• TASK BRIEF: Please copy out every line in the records below that includes the word "spomienkové".

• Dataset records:
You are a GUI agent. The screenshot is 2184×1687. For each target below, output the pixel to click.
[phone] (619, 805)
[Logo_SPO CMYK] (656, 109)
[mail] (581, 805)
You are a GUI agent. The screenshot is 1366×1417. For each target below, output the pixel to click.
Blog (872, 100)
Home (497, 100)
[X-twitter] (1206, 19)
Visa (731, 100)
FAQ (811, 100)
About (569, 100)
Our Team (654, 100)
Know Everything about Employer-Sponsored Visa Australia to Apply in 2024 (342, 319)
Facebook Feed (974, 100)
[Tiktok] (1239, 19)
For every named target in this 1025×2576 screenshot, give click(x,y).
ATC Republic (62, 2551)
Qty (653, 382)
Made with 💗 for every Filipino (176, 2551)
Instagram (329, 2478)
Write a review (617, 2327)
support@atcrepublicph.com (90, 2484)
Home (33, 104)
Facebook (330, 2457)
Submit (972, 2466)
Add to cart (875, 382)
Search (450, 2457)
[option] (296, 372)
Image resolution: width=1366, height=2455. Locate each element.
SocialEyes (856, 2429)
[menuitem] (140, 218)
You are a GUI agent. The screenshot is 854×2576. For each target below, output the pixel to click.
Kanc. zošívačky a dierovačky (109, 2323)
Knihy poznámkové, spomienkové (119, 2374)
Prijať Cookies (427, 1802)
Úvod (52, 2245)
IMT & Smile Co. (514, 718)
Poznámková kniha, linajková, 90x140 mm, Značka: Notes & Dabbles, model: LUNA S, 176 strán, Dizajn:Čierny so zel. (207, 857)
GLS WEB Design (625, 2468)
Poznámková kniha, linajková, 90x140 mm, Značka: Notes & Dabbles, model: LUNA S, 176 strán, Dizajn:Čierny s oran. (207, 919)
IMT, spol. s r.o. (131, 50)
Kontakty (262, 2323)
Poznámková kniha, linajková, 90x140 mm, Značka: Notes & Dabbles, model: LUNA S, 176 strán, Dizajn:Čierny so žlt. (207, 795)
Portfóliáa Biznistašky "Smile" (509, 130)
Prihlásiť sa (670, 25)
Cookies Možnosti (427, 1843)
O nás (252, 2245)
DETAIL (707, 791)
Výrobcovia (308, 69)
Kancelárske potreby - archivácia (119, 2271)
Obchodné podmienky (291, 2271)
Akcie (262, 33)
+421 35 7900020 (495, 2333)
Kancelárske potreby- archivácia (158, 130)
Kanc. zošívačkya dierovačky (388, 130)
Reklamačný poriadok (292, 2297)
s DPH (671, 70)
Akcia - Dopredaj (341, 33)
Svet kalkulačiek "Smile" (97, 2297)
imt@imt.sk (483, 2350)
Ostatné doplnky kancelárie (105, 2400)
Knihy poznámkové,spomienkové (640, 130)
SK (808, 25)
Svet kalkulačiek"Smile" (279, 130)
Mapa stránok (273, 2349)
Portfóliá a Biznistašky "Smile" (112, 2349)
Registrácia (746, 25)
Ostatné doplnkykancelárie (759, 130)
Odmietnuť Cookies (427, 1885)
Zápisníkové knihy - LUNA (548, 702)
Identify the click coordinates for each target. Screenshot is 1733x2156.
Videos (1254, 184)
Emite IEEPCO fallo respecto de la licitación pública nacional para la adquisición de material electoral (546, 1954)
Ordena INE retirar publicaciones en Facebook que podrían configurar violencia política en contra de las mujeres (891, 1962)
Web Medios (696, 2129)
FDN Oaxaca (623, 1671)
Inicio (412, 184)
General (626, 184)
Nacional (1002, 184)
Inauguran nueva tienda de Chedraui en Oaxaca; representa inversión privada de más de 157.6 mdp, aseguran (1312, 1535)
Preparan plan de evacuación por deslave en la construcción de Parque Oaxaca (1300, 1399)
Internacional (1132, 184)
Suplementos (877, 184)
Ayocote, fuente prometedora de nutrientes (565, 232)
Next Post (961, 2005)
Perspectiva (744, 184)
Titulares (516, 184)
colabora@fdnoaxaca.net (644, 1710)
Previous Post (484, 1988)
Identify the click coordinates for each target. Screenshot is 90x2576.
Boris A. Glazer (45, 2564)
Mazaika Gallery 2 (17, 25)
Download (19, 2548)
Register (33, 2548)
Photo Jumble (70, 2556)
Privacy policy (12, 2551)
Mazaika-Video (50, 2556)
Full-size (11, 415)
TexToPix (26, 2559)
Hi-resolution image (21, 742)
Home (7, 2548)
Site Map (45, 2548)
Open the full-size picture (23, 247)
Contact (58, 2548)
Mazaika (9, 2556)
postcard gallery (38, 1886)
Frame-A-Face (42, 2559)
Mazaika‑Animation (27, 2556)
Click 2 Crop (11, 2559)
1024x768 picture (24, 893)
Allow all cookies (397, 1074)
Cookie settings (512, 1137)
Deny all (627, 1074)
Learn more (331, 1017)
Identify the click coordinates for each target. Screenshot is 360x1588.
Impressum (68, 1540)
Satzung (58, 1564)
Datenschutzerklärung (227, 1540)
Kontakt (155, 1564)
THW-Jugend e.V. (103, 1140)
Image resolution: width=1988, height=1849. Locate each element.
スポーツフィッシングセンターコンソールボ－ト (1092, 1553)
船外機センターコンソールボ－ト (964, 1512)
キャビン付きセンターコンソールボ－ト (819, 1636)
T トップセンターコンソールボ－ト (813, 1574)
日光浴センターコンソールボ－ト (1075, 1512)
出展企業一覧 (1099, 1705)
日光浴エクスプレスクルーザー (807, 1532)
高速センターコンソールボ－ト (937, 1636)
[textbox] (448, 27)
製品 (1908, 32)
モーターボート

• RESULT OF THIS TASK:
Knihy poznámkové, spomienkové (119, 2374)
Knihy poznámkové,spomienkové (640, 130)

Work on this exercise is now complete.